*** Opening of EXCERPTED TEXT ***

Vice President Kashim Shettima has said the courageous and unavoidable reforms being undertaken by President Bola Ahmed Tinubu’s administration, which are currently fixing Nigeria’s structural weaknesses, are proof of the power of political will in economic policy.
He called on African nations to embrace the knowledge economy, saying it is a bridge to transform the continent’s economic growth and development through productivity beyond outdated explanations.
The vice president who stated this yesterday in Abuja during the opening session of the 66th Annual Conference of the Nigerian Economic Society (NES) noted that while Nigeria is not immune to the economic morass Africa has long been enmeshed in, the nation’s comforting prospect is that it currently has a President with a listening ear.
“Nigeria is, of course, not exempt from Africa’s economic tragedies. But our silver lining is the listening ear of President Bola Ahmed Tinubu. Under his leadership, this administration has embarked on bold and inevitable reforms to address structural weaknesses that others before us only paid lip service to.

*** Close of EXCERPTED TEXT ***

According to the article on Vice President Kashim Shettima's remarks, at what event did he speak in Abuja? The data that follows has no connection to the article.

*** Opening of DATA FOR REVIEW ***

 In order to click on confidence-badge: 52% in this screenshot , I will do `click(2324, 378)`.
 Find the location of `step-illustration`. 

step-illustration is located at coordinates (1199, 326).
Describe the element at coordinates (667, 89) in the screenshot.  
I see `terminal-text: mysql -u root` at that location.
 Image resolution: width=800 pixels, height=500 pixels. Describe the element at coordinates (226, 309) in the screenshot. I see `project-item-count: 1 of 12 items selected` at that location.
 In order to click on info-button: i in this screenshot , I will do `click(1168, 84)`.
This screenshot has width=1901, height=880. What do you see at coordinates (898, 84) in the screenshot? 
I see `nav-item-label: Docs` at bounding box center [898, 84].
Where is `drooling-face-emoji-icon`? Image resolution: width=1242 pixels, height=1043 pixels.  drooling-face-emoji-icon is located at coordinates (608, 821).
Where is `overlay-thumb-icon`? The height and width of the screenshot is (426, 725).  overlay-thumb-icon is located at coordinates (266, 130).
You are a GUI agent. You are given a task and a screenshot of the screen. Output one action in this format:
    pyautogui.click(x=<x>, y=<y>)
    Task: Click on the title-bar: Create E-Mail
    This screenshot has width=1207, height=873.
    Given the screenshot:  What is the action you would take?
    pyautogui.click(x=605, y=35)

*** Close of DATA FOR REVIEW ***

TASK RESULT: The opening session of the 66th Annual Conference of the Nigerian Economic Society (NES).